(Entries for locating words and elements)
=====

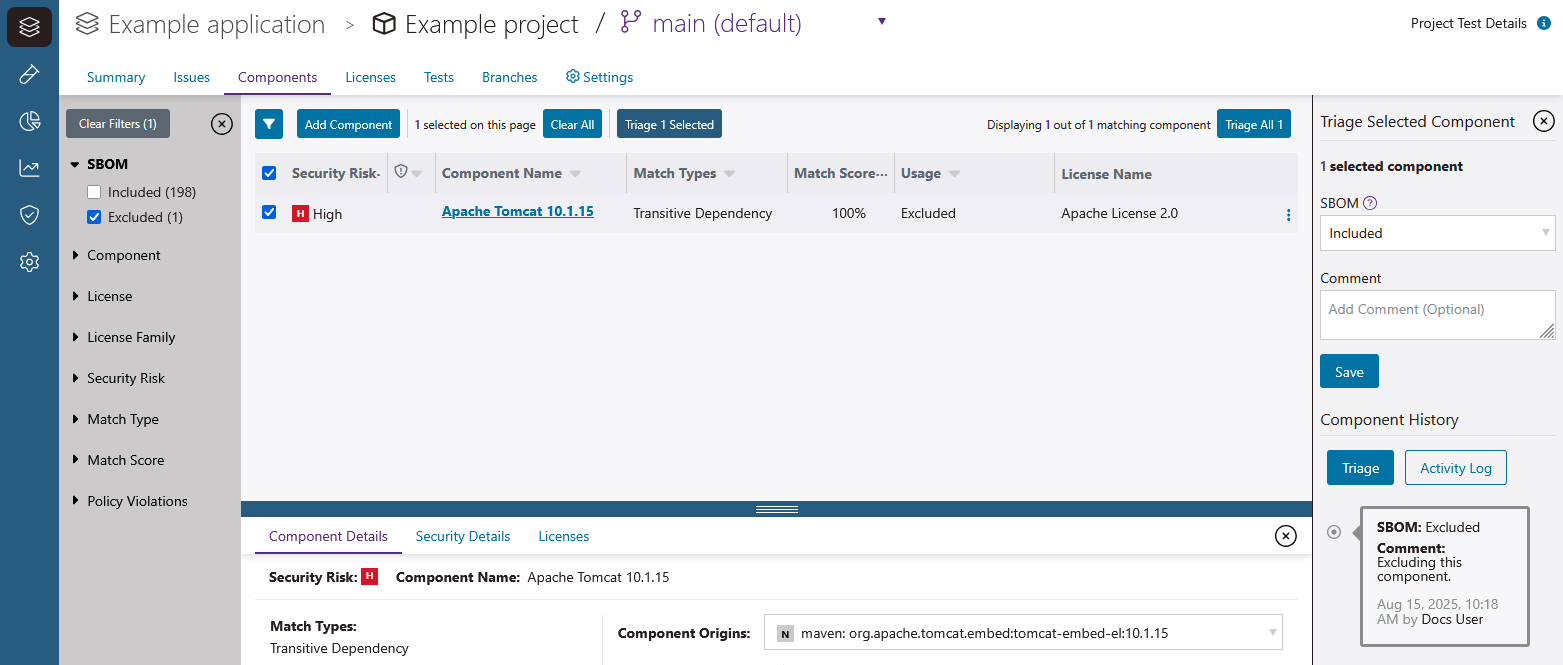Screen dimensions: 1563x665
Task: Open the SBOM dropdown in Triage panel
Action: pos(1437,232)
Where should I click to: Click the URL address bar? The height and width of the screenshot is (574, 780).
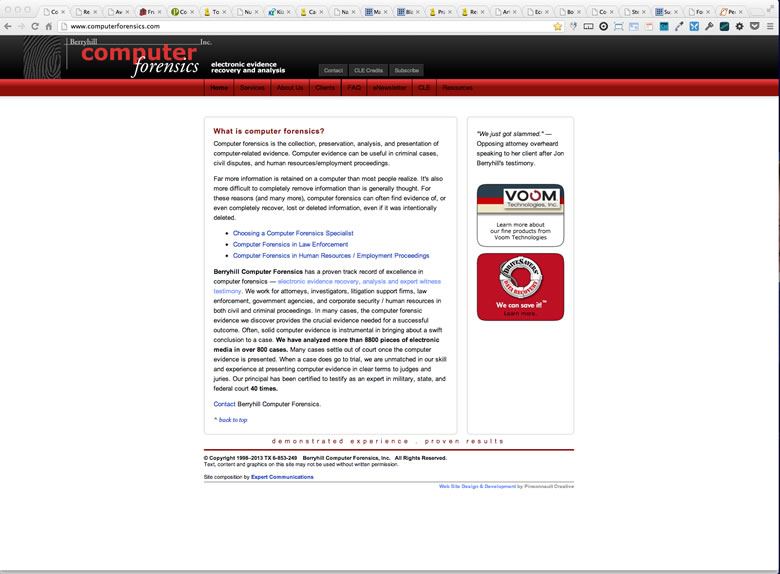click(x=300, y=26)
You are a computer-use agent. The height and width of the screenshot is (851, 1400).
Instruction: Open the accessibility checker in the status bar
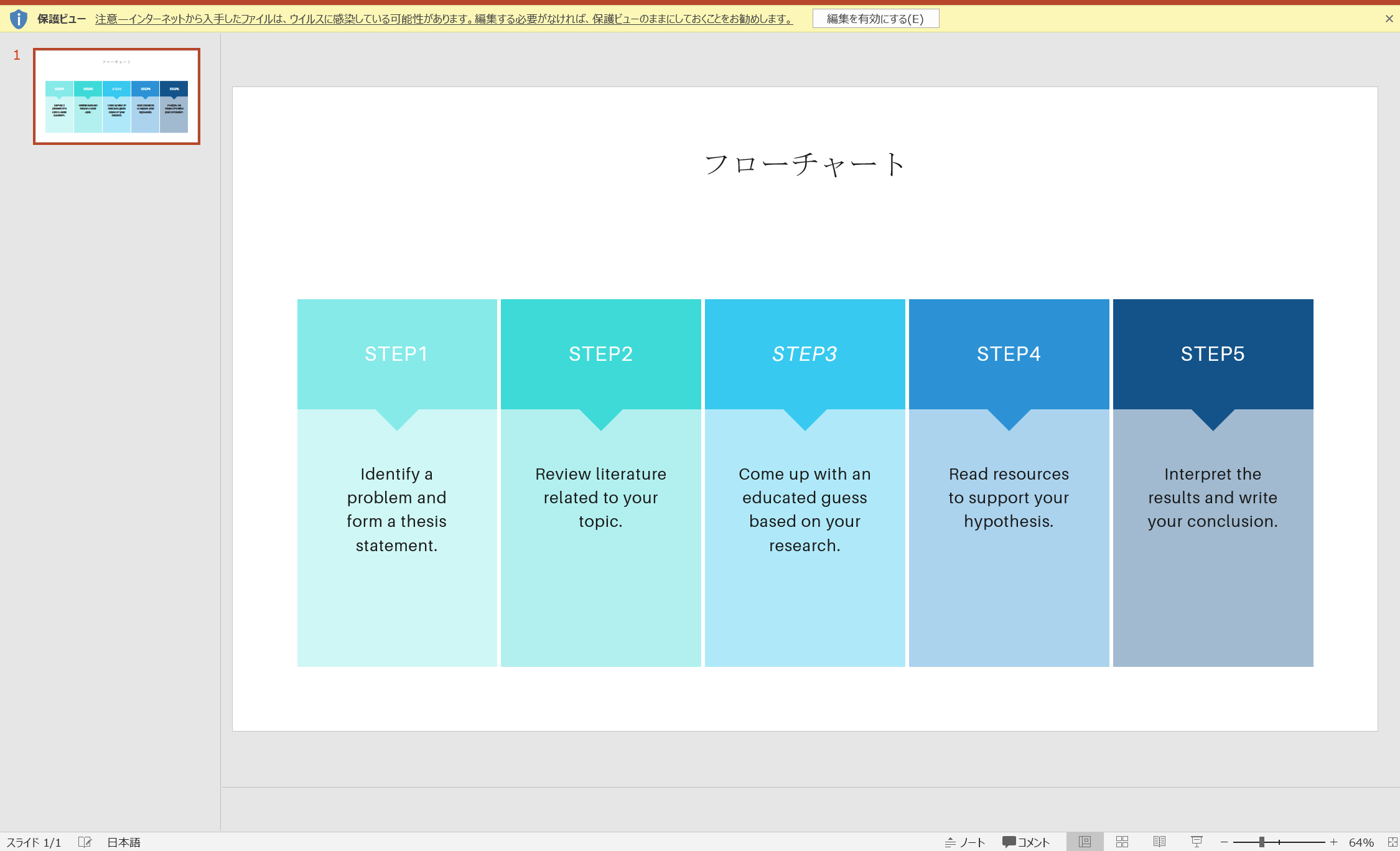click(85, 842)
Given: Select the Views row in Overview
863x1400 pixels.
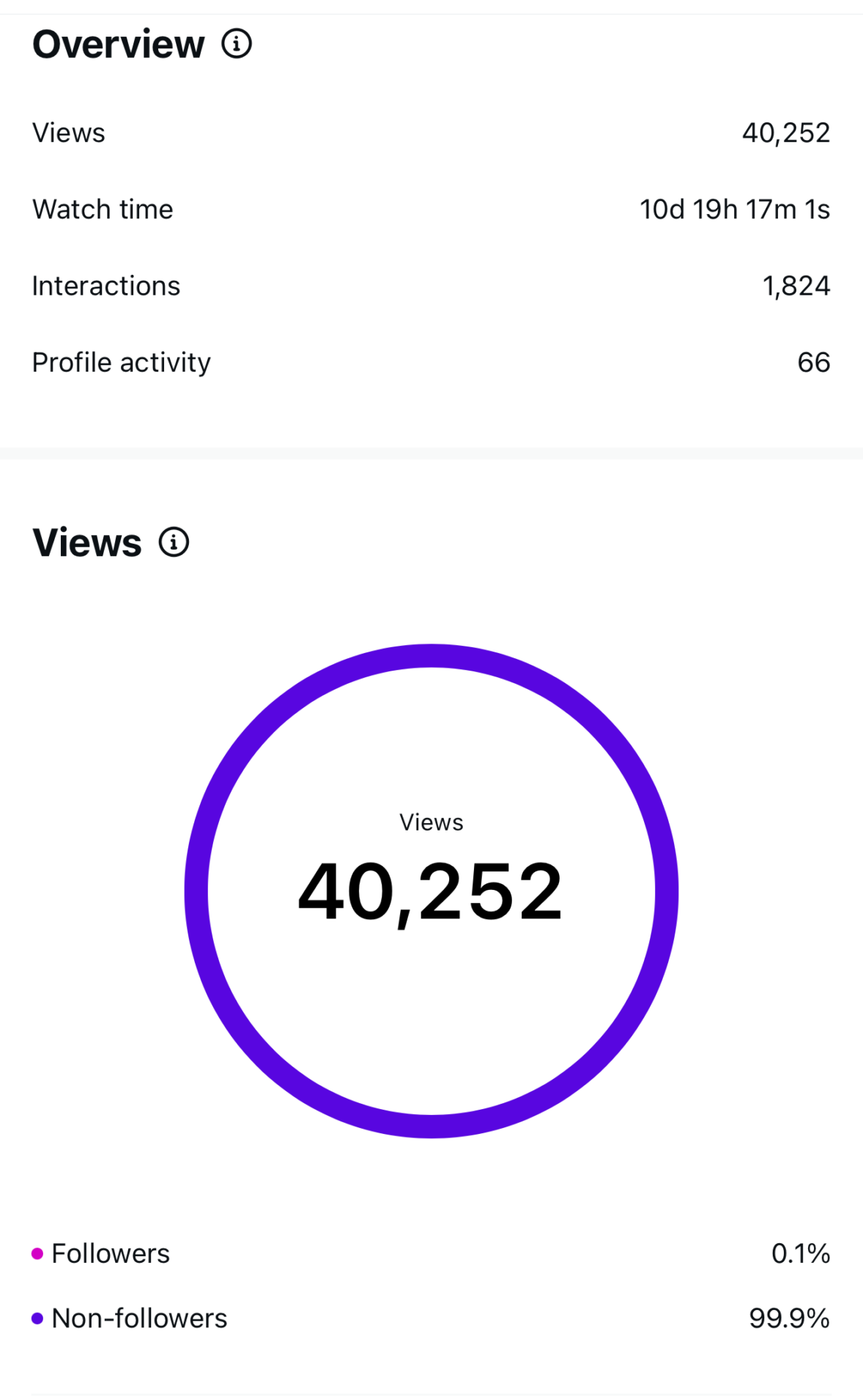Looking at the screenshot, I should 69,133.
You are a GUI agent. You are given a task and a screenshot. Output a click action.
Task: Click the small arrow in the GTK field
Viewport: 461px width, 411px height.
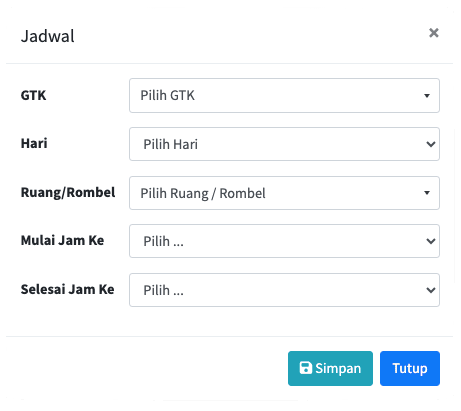click(x=427, y=96)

=====

◆ **SET EXERCISE**: Swap "arrow" for "triangle" in everything from the line containing "Given: Select the Views row in Overview" down to the end of the items, keeping the rest unchanged and leaving the pictures out.

◆ **WRITTEN SOLUTION**:
Given: Select the Views row in Overview
863x1400 pixels.
Looking at the screenshot, I should 69,133.
You are a GUI agent. You are given a task and a screenshot. Output a click action.
Task: Click the small triangle in the GTK field
Viewport: 461px width, 411px height.
click(x=427, y=96)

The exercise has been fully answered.